Examining how courts confront the U.S. opioid epidemic
The misuse of opioids, such as heroin, morphine, and other prescription pain medicines, is a serious national problem, and abuse has been steadily increasing in the United States. The latest Trends in State Courts article, “Opioid Epidemic and the Courts,” explains the impact of the opioid epidemic on every aspect of our public safety and judicial system and how courts must partner with other organizations, like the Addiction Policy Forum, to address the issue. The Addiction Policy Forum is hosting the the 2017 CARA Implementation Conference on February 28 in Washington, D.C., to promote the use of research and evaluation in the development and implementation of comprehensive strategies designed to address opioid abuse in the United States. Register to attend this conference here.
What do you want to see . . . at CTC?
Registration is open now for the 2017 Court Technology Conference, which will be held September 12-14 in Salt Lake City. What do you want to see at this year’s conference? Help us build the best possible programming for CTC 2017 by completing a short online survey. The survey below will take only a minute (we promise!) to complete, but your response will help us make sure we fill three days with the best possible learning.

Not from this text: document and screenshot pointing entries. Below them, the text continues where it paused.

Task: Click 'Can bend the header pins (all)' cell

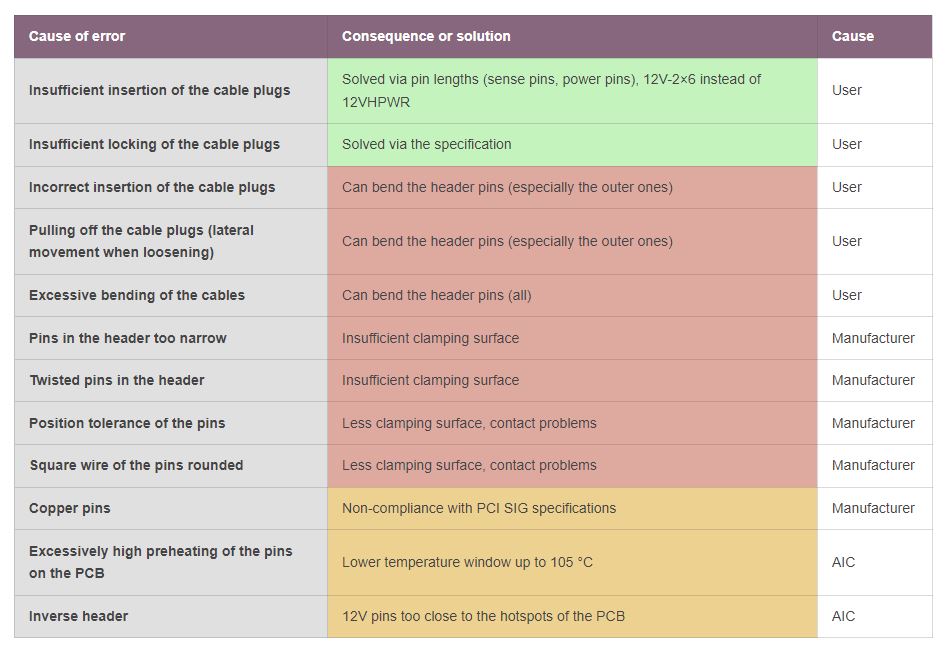Action: [x=573, y=295]
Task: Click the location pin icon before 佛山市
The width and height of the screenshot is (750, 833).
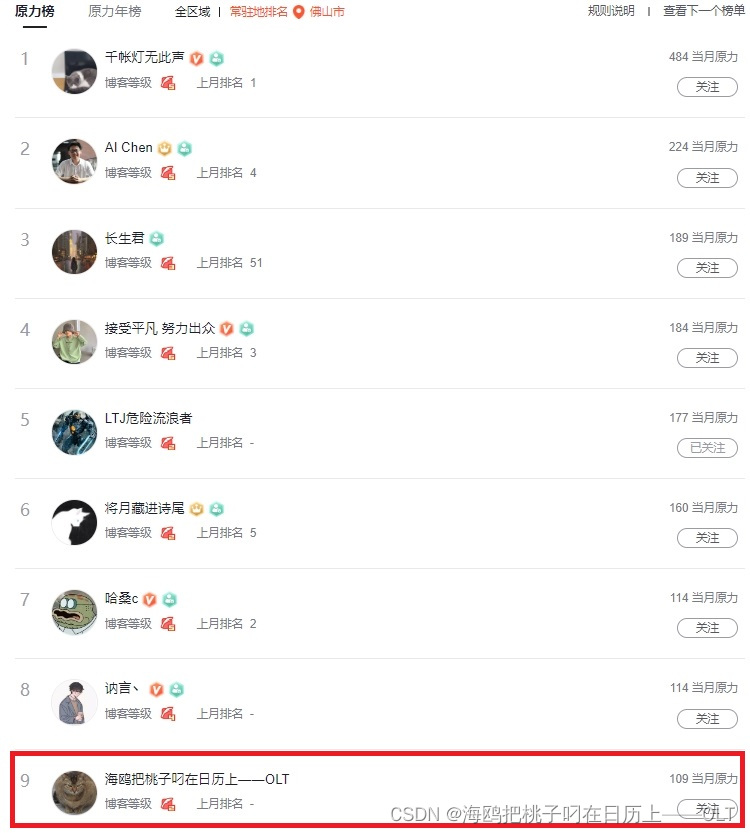Action: click(x=299, y=12)
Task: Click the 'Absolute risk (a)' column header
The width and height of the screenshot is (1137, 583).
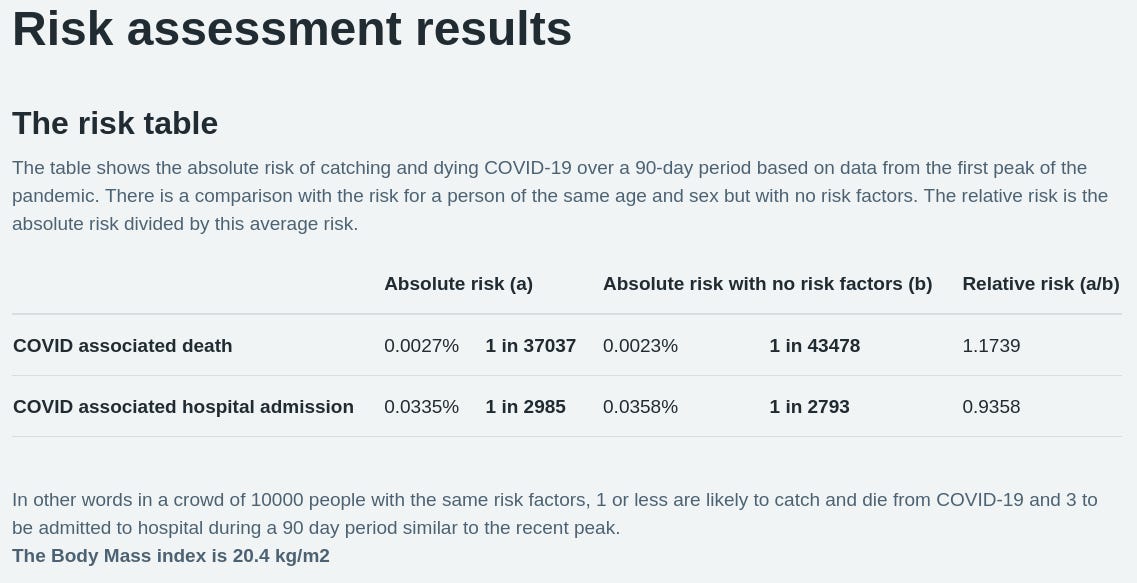Action: (x=458, y=284)
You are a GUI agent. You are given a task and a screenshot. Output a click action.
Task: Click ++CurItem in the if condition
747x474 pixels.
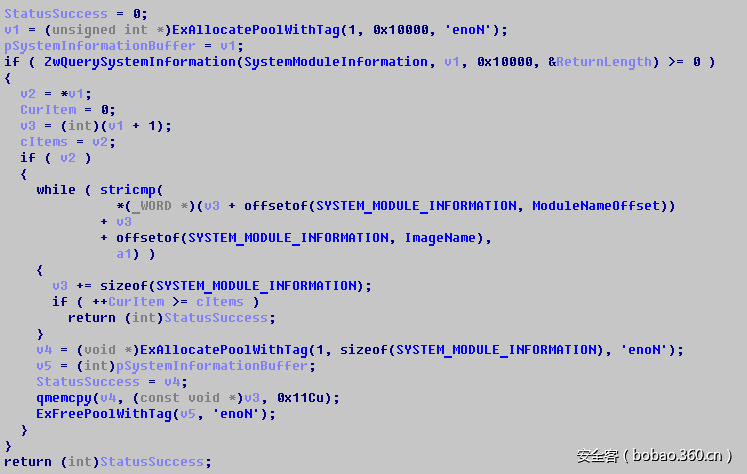click(x=128, y=302)
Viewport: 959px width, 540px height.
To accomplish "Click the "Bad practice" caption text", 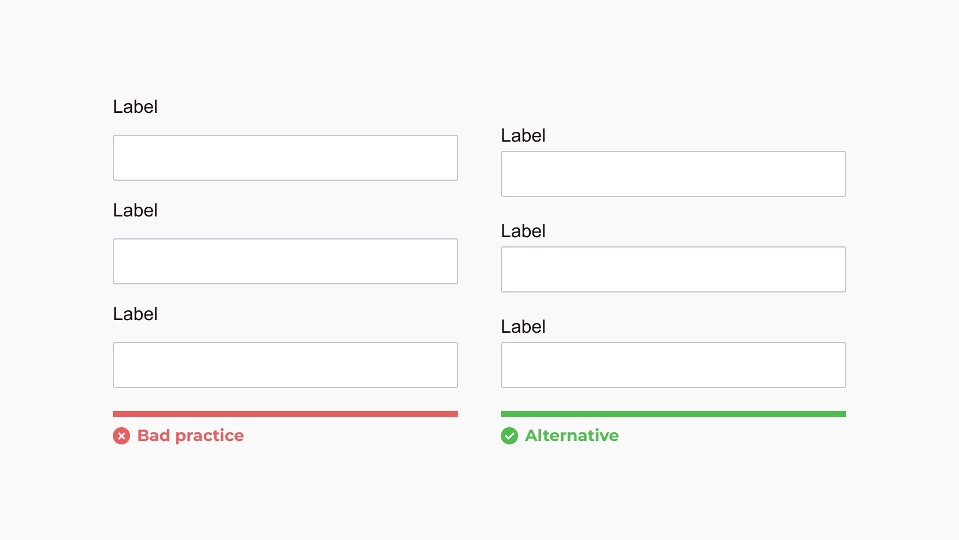I will (190, 436).
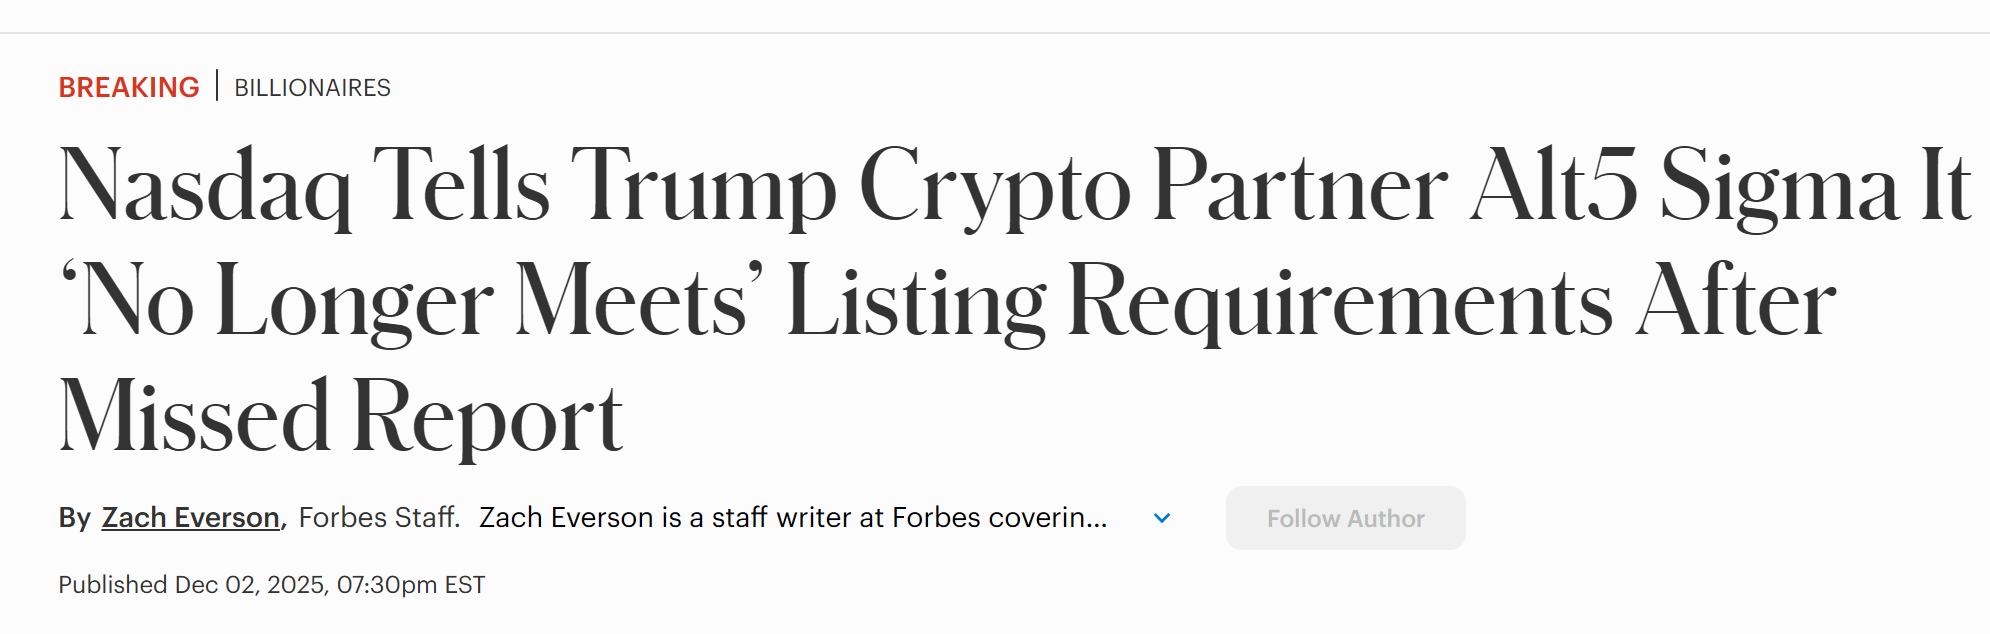
Task: Click "Missed Report" in the headline
Action: pyautogui.click(x=341, y=418)
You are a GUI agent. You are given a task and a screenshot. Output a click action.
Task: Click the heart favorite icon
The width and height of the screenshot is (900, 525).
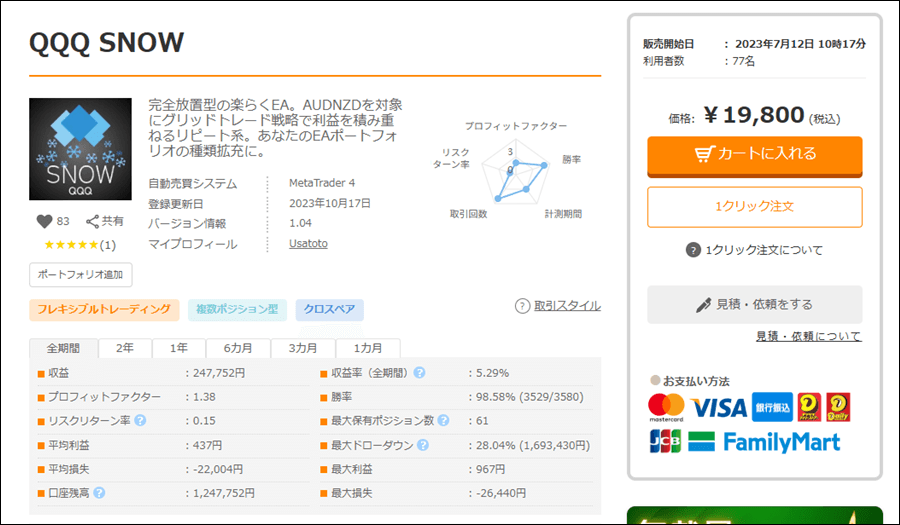[x=44, y=222]
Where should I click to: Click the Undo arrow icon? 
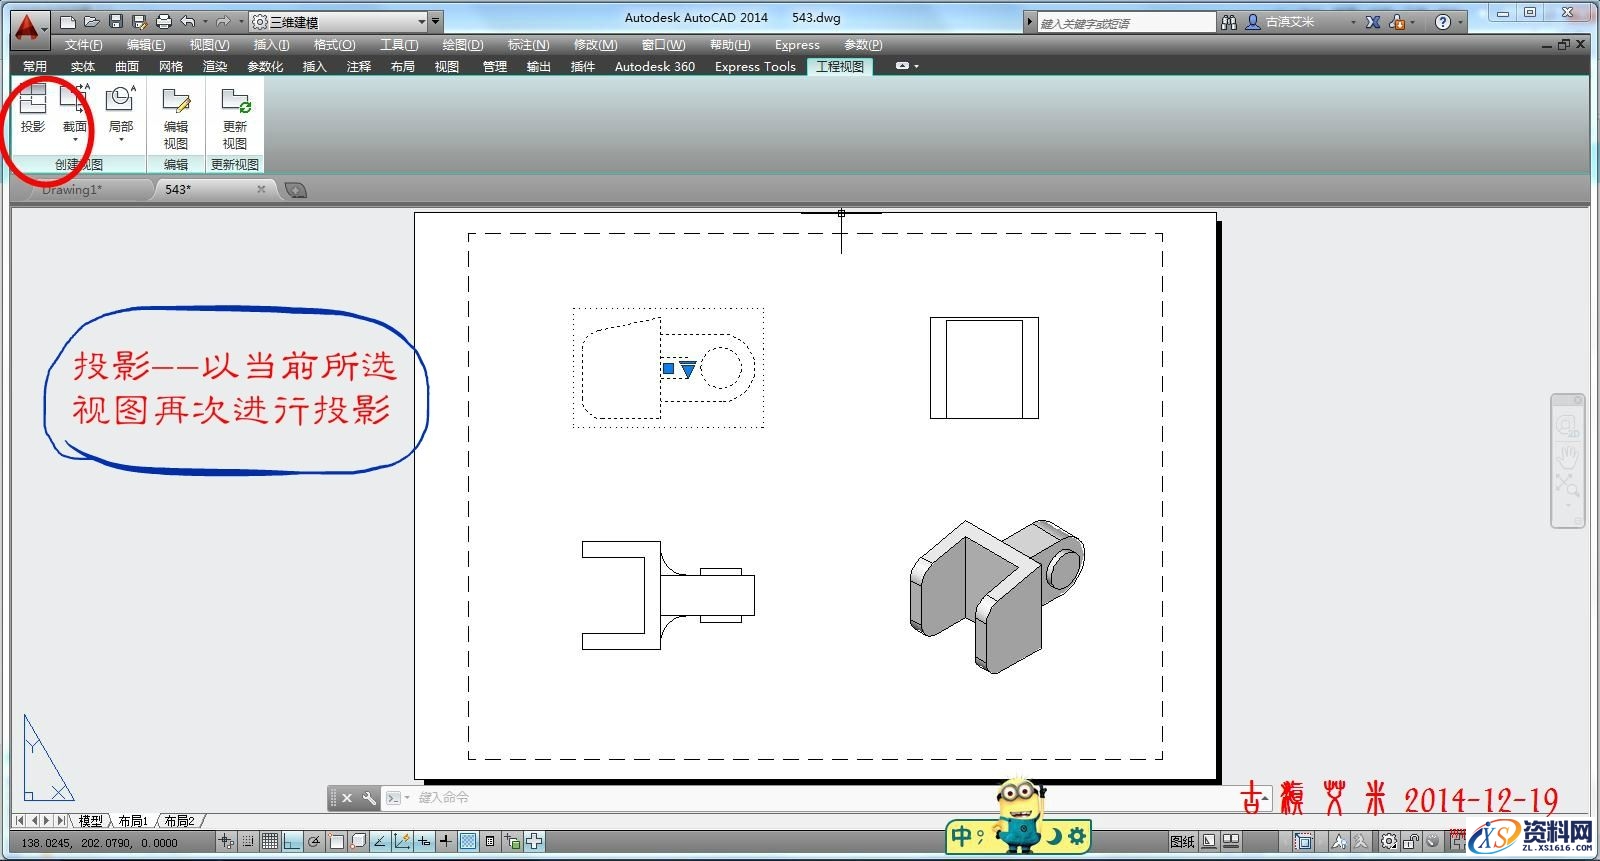coord(188,21)
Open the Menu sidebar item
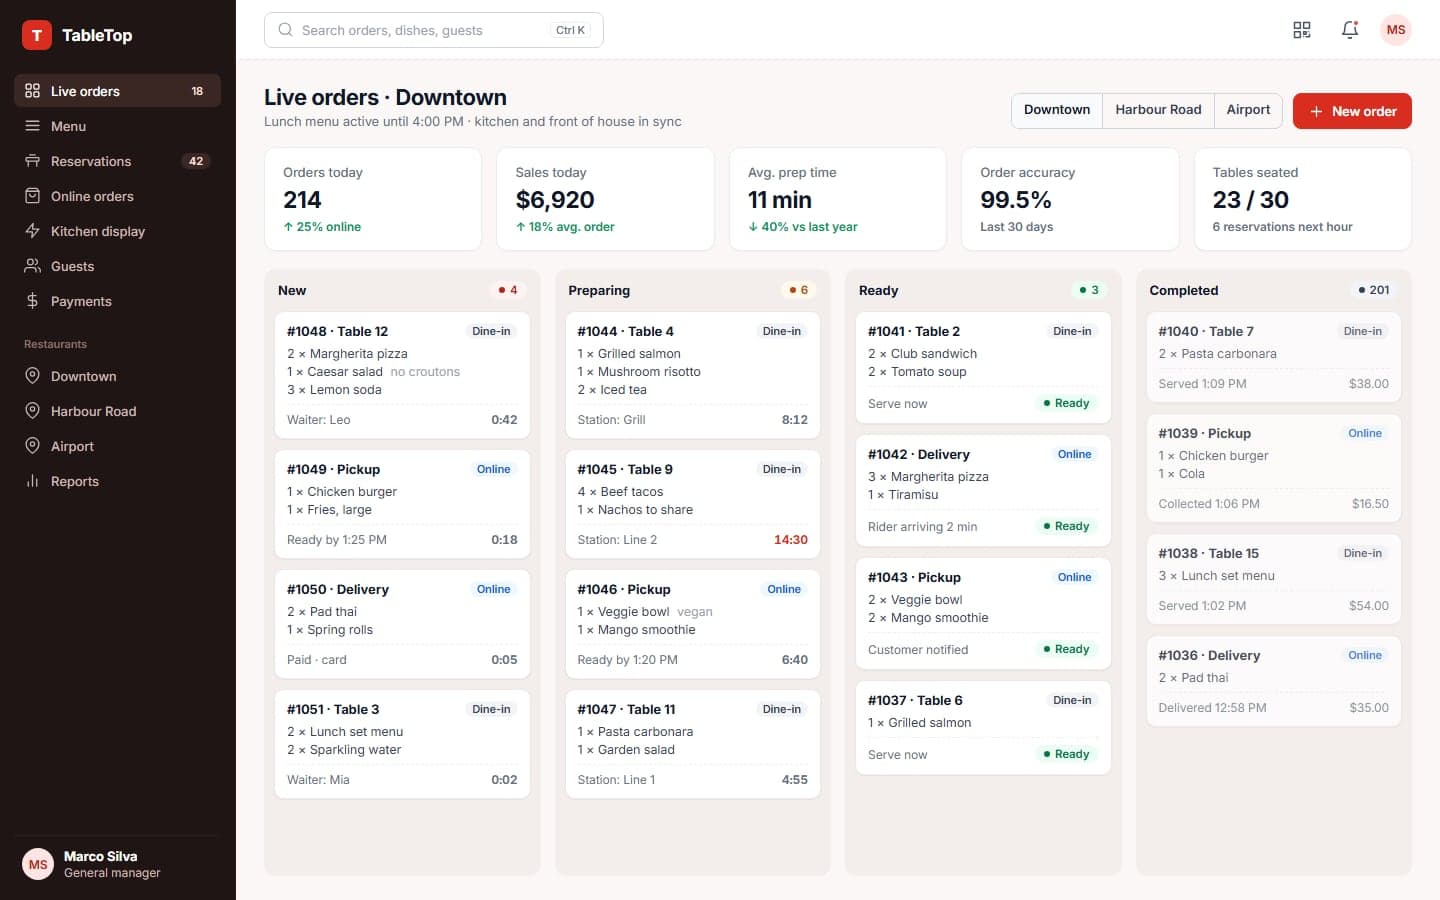1440x900 pixels. coord(117,126)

Thanks for your assistance, and please make plans to join us in Salt Lake City this fall.
Court Statistics Project releases new edition of Examining the Work of State Courts
The new edition of Examining the Work of State Courts reports that total state court caseloads continued their steady decline, dropping an additional 5 percent between 2014 and 2015. Criminal, juvenile, and domestic relations cases leveled off from 2014 to 2015, while civil and traffic/violations cases continued to drop. The reasons for the decline, which began in 2008, include reductions in budgets and services throughout the criminal and juvenile justice system, changes in driving habits and automobile technologies, a decline in the divorce rate, and alternative modes of dispute resolution and simply discouragement with a slow, complicated, and expensive civil justice system. Appellate caseloads have followed the same downward trend, declining an additional 3 percent from 2014 to 2015. Examining documents these caseload trends, while the Court Statistics Project’s online DataViewer tool allows readers to explore these data by sorting, filtering, and exporting the data.
NCSC reading room
How do court leaders address change or even disruptive change? HBR's Ten Must Reads: The Essentials presents a series of articles published in the Harvard Business Review over the last 30 years (except for one). They examine how an individual can become a “top manager” and achieve great success in an organization. The topics explored provide leaders ideas to develop their potential. The various writers collectively argue that today’s managers need a toolbox filled with strategic thinking, self-awareness, appropriate performance measures, and innovativeness. This is a must read for anyone interested in leading effective change throughout their organization. This book is available in NCSC’s Library.